Earlier today, Epic Games Design Director, Cliff Bleszinski, conducted an AMA (Ask Me Anything) session on Reddit, and while there were plenty of winning questions, he responded to one in particular by Destructoid’s Max Scoville regarding a possible partnership between Hasbro and Epic to create some NERF powered Gears of War licensed guns, and that really got me thinking…why hasn’t this happened yet? Here’s Cliff’s response:

“Getting NERF to make guns based on an M-rated game would be tricky, but I sure would love to do it. We honestly haven’t approached them yet, thanks for the reminder.”

Really? NERF has got some seriously deadly looking guns out there. Have you seen the Nerf N-Strike Vulcan EBF-25 Blaster? It’s a machine gun with an artillery feed that looks like something you’d see in Rambo, not Bambi.  And at the end of the day, NERF or not, what part of holding a gun in your hand doesn’t scream “violent act?”

This is the Nerf N-Strike Vulcan EBF-25 Blaster (AKA: the gun that killed Bambi's mom)

While the M-rated dilemma Cliff posed was certainly plausible, it wasn’t enough to deter my curiosity. So, I reached out to Hasbro myself and asked them if they might be interested in producing a Gears of War Limited edition Lancer (seemed like a good weapon to start with).

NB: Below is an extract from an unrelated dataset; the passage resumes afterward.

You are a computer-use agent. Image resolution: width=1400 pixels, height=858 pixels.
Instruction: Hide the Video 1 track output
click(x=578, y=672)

While I haven’t heard back yet (and maybe I never will) this is something that really needs to happen.  Just imagine the fun you could have with this thing at obnoxious birthday parties, drawn out board meetings, weddings you reluctantly got dragged to, the list could go on and on.

My question to you the reader is this: If NERF and Epic actually made this bad boy would you buy one and how much would you pay?  Sound off in the comments section below.

Update: I finally got an email response back from Hasbro, unfortunately it wasn’t anything to jump for joy about.  You can read it below.

Dear: Chad,

Thank you for contacting Hasbro, Inc. regarding new Nerf product ideas; we appreciate your interest in our company.

As you can imagine, each year we receive many contacts and inquiries such as yours, and while we appreciate hearing from our friends and consumers, we must advise you that we do not accept unsolicited submissions for review or consideration. For many years it has been and remains Hasbro’s policy to decline offers to consider unsolicited external ideas or suggestions. We depend on employees and other organizations with whom we deal on a regular basis for such ideas.

In accordance with our policy, we attached the material you sent to us, which we have neither copied nor reviewed.

Thank you for your understanding.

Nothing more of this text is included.